No es un cuadro de lo más hermoso. Fue inevitablemente aca­rreado de un lugar a otro dentro de su marco y expuesto ante diversos críticos y críticas. A una de ellas sólo se le puede describir como una persona cuya vida hace que las vidas de otras personas se parezcan a la muerte..., aun esta vez, aunque la pusieron en el a menudo poco simpático papel de consoladora de Job. A pesar de que esta historia ya terminó, permítanme agregar nuestra conversación a manera de postdata:
—En vez de compadecerte tanto, escucha —expresó ella (siempre dice “escucha” debido a que piensa mientras habla; de veras piensa).

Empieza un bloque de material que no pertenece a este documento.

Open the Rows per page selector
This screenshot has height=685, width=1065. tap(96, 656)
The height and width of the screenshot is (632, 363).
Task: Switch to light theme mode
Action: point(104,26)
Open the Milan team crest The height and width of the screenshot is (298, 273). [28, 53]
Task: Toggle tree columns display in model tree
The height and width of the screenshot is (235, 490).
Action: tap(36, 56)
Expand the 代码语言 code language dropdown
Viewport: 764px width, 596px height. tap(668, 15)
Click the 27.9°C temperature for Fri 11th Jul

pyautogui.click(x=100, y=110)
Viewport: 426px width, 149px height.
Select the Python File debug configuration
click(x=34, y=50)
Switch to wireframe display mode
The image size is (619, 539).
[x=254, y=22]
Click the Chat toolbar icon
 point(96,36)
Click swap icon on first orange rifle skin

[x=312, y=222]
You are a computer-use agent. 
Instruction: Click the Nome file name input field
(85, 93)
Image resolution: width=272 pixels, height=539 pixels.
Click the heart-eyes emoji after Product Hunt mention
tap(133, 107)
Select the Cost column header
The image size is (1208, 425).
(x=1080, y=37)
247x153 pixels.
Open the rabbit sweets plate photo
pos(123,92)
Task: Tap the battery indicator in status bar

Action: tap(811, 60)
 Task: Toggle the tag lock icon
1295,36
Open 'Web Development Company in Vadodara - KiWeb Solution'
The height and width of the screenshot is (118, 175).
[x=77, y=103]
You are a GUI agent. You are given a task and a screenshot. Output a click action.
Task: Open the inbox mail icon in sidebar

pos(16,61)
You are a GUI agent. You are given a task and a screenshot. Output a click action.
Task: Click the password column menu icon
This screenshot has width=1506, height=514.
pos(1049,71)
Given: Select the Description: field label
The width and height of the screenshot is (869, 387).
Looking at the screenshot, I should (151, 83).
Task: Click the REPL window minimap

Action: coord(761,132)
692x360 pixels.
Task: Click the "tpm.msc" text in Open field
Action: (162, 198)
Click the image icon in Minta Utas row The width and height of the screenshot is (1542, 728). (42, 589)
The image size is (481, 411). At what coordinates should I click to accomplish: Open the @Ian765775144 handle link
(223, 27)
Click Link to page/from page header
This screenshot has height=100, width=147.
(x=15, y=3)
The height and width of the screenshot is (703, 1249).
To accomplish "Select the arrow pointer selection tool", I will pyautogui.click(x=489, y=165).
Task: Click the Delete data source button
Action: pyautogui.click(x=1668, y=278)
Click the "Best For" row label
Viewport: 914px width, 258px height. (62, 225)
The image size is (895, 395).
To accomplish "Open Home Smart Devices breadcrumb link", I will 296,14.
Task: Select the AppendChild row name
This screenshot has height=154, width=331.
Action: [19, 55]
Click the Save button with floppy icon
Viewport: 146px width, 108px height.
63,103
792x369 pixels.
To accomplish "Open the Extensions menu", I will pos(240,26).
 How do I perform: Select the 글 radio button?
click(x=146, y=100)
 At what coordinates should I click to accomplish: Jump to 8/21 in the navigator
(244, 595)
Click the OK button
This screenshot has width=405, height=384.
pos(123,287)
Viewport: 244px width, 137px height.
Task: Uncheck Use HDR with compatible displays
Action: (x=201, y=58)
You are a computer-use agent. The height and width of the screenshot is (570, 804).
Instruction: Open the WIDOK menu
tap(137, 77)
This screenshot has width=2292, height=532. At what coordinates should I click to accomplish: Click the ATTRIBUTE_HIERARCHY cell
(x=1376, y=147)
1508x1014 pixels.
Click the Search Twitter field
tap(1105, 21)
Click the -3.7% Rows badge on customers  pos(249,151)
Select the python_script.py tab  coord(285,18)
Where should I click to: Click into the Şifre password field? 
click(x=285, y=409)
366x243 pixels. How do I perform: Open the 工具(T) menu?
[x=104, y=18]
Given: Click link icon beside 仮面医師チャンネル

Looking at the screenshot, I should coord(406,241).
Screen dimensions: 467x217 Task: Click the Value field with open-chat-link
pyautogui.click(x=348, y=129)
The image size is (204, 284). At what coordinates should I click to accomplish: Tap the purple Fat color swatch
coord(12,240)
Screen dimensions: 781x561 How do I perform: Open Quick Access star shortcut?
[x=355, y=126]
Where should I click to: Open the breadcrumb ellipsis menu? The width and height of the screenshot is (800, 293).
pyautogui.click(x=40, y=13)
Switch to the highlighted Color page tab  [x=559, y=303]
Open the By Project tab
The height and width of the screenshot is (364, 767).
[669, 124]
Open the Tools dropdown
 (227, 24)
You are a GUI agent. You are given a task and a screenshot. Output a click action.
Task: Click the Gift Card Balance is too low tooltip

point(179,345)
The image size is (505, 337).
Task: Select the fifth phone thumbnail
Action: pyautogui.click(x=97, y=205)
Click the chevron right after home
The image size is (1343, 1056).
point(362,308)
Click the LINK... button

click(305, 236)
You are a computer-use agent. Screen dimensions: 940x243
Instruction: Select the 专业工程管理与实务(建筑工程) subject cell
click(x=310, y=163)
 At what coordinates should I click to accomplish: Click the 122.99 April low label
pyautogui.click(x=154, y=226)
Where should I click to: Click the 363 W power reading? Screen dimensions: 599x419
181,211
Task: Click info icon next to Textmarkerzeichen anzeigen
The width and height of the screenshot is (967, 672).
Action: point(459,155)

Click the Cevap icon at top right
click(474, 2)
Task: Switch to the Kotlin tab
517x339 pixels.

De modo que dijo—: Escucha. Imagínate que no se tratara de un derrumbe en ti... Imagínate que fuera un derrumbe en el Gran Cañón.
—El derrumbe es en mí —repuse heroicamente.
—¡Escucha! El mundo sólo existe en tus ojos, en tu concepción de él. Puedes agrandarlo o achicarlo a tu antojo. Y estás tratando de ser un individuo pequeño y enfermizo. Santo cielo, si alguna vez yo me derrumbara, trataría de hacer que el mundo se derrumbara conmigo. ¡Escucha! El mundo sólo existe en la medida en que lo percibas, y por lo tanto es mucho mejor decir que no eres tú quien se ha derrumbado, sino el Gran Cañón.
—¿Ya se tragó a todo su Spinoza la niña?
—No sé nada de Spinoza. Lo que sé... —Habló entonces de viejas heridas suyas que parecían, en las palabras, haber sido más dolorosas que las mías, y de cómo las había atacado, aventajado, derrotado.
Sentí cierta reacción ante lo que dijo, pero soy hombre que piensa lento, y se me ocurrió, simultáneamente, que de todas las fuerzas naturales, la única imposible de comunicar es la vitalidad. En los días en que a uno le llegaba el jugo como un artículo sin impuesto, uno trataba de distribuirlo, pero siempre sin éxito; para seguir mezclando metáforas, la vitalidad nunca se “pega”. Se la tiene o no se la tiene, igual que la salud o los ojos cafés o una voz de barítono. Podría haberle pedido que me convidara un poco, envuelta con cuidado y lista para cocinarla y digerirla, pero no la habría obtenido jamás, ni aunque me hubiera quedado esperando mil horas con la taza de lata de la autocompasión. Pude alejarme de su puerta, sosteniéndome muy delicadamente, como loza trizada, y penetrar en el mundo de la amar­gura, donde me estaba construyendo mi casa con los materiales que allí se encuentran — y recordar después de salir de su puerta:
“Eres la sal de la tierra.
Pero si la sal ha perdido su sabor,
¿con qué se la ha de salar?” MATEO 5–13.